• _Exercise aim_:
A faithful copy of all the data below, please; leave no line out.

• _Records for the task_:
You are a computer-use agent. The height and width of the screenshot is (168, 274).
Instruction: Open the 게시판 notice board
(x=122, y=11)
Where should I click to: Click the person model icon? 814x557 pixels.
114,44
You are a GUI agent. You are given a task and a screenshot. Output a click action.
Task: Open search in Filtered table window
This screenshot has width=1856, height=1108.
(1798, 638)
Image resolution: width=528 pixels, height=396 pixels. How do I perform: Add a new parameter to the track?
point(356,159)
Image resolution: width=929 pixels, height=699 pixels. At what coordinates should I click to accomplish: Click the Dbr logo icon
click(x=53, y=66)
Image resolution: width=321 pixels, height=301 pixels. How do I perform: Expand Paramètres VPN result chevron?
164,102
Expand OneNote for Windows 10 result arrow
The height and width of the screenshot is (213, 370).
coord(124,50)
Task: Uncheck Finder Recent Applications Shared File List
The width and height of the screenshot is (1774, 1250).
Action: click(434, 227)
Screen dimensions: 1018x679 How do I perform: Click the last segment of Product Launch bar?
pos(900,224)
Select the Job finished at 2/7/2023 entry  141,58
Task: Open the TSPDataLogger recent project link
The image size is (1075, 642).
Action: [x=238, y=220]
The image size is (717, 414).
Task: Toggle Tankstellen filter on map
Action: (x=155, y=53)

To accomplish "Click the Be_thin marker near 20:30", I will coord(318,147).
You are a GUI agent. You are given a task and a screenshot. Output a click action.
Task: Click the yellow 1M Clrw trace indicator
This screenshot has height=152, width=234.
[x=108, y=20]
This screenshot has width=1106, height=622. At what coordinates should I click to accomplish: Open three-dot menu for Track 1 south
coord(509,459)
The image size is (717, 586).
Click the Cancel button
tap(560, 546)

• _Response_:
You are a computer-use agent. The height and width of the screenshot is (168, 274).
Instruction: Open the 게시판 notice board
(x=122, y=11)
Where should I click to: Click the person model icon? 814x557 pixels.
114,44
You are a GUI agent. You are given a task and a screenshot. Output a click action.
Task: Open search in Filtered table window
This screenshot has width=1856, height=1108.
(1798, 638)
Image resolution: width=528 pixels, height=396 pixels. How do I perform: Add a new parameter to the track?
point(356,159)
Image resolution: width=929 pixels, height=699 pixels. At what coordinates should I click to accomplish: Click the Dbr logo icon
click(x=53, y=66)
Image resolution: width=321 pixels, height=301 pixels. How do I perform: Expand Paramètres VPN result chevron?
164,102
Expand OneNote for Windows 10 result arrow
The height and width of the screenshot is (213, 370).
coord(124,50)
Task: Uncheck Finder Recent Applications Shared File List
The width and height of the screenshot is (1774, 1250).
Action: click(434, 227)
Screen dimensions: 1018x679 How do I perform: Click the last segment of Product Launch bar?
pos(900,224)
Select the Job finished at 2/7/2023 entry  141,58
Task: Open the TSPDataLogger recent project link
The image size is (1075, 642).
Action: [x=238, y=220]
The image size is (717, 414).
Task: Toggle Tankstellen filter on map
Action: (x=155, y=53)

To accomplish "Click the Be_thin marker near 20:30", I will coord(318,147).
You are a GUI agent. You are given a task and a screenshot. Output a click action.
Task: Click the yellow 1M Clrw trace indicator
This screenshot has height=152, width=234.
[x=108, y=20]
This screenshot has width=1106, height=622. At what coordinates should I click to accomplish: Open three-dot menu for Track 1 south
coord(509,459)
The image size is (717, 586).
Click the Cancel button
tap(560, 546)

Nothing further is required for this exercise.